We have also broadened our public outreach and educational initiatives.

 

For example, we have been building new partnerships with other educational organisations to extend our impact and reach, and developed more teaching materials for schools, such as econoME. econoME is a free education resource aimed at young people (around secondary school age),

 


designed to be accessible for students and teachers alike, which launched in April 2018. The material is designed to help young people understand the economy better and provide them with the analytical skills to make informed decisions. To date, almost 1,900 individual schools have registered for the resources, representing two fifths of all secondary schools in the UK in 2018/19. We are continuing to adapt and expand the materials available through econoME, in response to feedback from the teachers and students using them.5

We are also currently working in partnership with educational organisations to develop teaching materials on the economy and managing money that are suitable for primary school teachers and children. We aim to launch this education resource, named “Money and Me”, in time for the 2020 summer term.

 

The Bank continued to pilot its first set of Citizens’ Panels in 2019. The aim of these panels is to establish, in a structured, systematic and comprehensive way, dialogue and collaboration between the Bank and a panel of citizens on the economy, financial system and policy. To date, we have run 18 panels since they were launched in 2018, with a further five scheduled for this month. There has been at least one panel in each of the twelve Agency areas, with many of those twelve hosting two (in a different location on the second occasion to increase the regional coverage). Around 400 members of the public have participated in these panels, the majority of whom are also engaged in the online community that we set up in September 2019 to complement the panel events.

 

Feedback on the Citizens’ Panels has been very positive overall. Nearly all of those who attended told us that taking part in the panels increased their levels of understanding and trust in the Bank, and, for the vast majority, their knowledge of the economy more broadly as well. Almost all attendees thought that the representatives from the Bank used language that was easy to understand, and reported that they would like to find out more about the Bank’s work following the panel.

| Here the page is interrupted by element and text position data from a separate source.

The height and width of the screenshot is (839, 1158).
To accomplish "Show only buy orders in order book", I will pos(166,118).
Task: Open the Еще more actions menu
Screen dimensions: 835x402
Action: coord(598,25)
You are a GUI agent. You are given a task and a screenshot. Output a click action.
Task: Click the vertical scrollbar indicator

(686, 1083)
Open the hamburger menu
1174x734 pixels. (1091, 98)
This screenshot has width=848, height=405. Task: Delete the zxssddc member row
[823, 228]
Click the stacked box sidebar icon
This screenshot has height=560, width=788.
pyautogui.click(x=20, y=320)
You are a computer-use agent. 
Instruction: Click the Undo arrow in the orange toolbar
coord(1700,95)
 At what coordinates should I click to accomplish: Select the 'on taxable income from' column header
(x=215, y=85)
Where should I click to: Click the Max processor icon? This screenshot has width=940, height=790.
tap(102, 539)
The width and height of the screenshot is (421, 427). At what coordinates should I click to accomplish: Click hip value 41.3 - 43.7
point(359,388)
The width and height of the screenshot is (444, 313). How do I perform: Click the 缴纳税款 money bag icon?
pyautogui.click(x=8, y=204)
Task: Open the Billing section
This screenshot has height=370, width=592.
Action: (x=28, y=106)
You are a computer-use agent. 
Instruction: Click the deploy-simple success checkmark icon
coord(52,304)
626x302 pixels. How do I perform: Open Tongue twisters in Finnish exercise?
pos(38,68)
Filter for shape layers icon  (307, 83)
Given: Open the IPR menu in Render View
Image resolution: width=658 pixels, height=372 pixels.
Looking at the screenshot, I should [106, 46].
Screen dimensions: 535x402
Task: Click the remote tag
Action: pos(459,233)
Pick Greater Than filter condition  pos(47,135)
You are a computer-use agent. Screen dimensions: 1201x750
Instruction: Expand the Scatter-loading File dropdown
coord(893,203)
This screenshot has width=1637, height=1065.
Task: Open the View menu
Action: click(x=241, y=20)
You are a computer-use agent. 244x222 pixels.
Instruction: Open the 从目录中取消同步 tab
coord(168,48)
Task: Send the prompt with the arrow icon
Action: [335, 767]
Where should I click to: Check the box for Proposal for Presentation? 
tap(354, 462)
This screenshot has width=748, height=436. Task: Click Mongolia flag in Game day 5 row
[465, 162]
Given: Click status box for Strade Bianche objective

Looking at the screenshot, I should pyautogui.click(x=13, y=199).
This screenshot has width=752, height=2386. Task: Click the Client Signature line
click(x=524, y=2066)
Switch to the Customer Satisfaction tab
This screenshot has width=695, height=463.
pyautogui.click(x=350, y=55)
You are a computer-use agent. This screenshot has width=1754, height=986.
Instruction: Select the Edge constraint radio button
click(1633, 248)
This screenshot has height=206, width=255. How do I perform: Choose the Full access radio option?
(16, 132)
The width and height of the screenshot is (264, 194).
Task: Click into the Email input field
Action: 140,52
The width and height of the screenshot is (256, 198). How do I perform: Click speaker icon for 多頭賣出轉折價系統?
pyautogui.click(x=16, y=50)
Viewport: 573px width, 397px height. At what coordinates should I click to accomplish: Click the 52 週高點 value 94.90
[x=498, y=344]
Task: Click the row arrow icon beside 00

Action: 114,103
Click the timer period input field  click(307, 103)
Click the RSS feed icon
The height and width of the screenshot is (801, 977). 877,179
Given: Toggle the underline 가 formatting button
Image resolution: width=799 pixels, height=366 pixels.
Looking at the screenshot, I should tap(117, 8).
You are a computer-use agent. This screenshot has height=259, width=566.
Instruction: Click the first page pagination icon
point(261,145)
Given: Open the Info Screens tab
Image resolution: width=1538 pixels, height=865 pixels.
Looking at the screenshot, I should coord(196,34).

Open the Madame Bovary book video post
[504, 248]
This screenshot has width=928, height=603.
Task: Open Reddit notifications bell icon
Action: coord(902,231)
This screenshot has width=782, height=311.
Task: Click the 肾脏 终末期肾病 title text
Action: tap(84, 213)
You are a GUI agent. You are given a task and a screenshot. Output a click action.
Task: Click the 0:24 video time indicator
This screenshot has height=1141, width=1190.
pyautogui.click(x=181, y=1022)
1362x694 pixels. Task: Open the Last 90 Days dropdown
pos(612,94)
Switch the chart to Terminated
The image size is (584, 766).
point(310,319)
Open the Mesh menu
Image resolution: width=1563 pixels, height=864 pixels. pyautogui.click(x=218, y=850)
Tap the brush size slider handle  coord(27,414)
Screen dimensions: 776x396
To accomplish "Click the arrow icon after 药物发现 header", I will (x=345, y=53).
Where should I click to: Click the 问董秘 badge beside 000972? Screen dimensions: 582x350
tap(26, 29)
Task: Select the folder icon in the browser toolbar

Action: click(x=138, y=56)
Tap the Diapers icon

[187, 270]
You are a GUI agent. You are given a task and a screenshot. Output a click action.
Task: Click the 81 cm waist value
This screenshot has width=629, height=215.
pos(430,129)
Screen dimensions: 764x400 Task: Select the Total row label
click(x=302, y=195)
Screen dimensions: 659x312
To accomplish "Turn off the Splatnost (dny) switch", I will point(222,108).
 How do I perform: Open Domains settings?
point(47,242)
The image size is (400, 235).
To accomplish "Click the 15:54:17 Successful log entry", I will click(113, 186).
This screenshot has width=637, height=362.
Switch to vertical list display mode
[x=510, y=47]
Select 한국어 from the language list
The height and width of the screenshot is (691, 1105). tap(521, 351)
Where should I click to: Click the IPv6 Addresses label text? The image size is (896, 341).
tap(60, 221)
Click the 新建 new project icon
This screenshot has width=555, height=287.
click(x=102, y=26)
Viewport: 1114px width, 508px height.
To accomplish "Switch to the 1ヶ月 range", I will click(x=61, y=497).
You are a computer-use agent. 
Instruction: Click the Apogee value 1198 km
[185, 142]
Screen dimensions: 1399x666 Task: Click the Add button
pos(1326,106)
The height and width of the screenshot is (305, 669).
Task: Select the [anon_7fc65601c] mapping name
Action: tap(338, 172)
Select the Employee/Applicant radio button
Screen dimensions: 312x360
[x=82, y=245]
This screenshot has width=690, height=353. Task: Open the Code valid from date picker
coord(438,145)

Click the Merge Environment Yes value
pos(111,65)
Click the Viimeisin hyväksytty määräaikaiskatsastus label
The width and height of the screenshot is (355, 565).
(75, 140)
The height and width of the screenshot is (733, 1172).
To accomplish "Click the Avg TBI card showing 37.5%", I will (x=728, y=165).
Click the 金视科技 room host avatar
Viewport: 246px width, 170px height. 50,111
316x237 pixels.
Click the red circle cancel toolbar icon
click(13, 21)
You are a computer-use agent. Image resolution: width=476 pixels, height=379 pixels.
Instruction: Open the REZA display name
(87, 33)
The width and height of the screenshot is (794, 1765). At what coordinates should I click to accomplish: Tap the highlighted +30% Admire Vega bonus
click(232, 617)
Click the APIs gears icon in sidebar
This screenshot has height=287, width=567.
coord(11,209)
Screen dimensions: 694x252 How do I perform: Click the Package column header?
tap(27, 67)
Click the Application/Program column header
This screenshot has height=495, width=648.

Later this year, we plan to publish a report outlining the themes that have emerged from these panels. With the pilot stage nearing an end, we will review how best to continue with these panels as part of our broader outreach efforts.

 

The Bank’s outreach initiatives are much more than an opportunity to explain our actions. They provide valuable opportunities to engage with the people we serve across the United Kingdom. In my time as Governor, they have provided some of the most rewarding experiences and have confirmed what a privilege and honour it has been to serve in this role.

 

 


5 For example, following feedback from teachers that they would like econoME to include more coverage of financial literacy, we are currently developing a fourth econoME lesson focused on ‘saving, borrowing & protecting your money’. The new lesson is scheduled for release to schools in the week commencing 9 March.